▸ **ABOUT THIS TASK**
Each line of the data below holding the word "computer" must be copied.

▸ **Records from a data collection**
------------------------------------------------
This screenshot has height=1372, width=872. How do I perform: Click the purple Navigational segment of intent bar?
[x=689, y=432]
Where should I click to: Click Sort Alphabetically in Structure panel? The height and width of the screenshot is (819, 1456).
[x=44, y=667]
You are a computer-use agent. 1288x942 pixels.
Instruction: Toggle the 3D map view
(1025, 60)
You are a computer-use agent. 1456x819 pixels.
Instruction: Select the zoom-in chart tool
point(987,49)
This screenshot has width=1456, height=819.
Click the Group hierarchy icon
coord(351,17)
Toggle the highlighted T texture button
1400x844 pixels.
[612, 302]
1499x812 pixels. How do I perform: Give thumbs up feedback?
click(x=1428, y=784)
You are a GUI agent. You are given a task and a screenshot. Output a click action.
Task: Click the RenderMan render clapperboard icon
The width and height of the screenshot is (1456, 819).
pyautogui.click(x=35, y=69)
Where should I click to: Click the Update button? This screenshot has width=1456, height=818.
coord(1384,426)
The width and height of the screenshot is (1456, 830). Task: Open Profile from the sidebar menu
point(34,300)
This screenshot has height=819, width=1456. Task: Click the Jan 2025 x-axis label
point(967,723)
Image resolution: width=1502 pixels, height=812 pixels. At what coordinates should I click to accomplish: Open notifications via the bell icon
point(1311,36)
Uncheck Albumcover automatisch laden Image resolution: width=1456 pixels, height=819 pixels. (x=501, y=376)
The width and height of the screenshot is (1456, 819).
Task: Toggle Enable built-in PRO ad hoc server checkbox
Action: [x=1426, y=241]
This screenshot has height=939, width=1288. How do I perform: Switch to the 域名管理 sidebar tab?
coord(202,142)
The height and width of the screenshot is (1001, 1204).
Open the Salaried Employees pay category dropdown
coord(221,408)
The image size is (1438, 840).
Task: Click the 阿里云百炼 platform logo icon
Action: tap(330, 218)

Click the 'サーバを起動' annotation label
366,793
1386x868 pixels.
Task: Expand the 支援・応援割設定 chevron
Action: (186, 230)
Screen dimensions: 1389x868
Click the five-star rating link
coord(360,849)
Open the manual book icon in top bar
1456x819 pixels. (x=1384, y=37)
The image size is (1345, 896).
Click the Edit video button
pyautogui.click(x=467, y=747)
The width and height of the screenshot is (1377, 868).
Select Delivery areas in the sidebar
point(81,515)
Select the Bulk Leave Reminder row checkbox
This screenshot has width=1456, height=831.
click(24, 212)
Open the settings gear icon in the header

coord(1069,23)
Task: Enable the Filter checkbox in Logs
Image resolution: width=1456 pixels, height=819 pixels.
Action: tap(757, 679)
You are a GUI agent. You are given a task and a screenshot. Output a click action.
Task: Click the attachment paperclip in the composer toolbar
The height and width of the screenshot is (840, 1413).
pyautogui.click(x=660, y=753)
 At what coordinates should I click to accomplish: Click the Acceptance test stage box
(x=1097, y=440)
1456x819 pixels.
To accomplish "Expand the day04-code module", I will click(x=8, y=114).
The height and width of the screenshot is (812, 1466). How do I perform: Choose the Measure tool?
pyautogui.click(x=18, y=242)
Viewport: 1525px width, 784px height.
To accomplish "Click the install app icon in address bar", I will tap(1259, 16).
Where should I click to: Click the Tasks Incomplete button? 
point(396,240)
------------------------------------------------
▸ **COMPLETED TASK**
You are a computer-use agent. 1288x942 pixels.
You are a computer-use agent. 1456x819 pixels.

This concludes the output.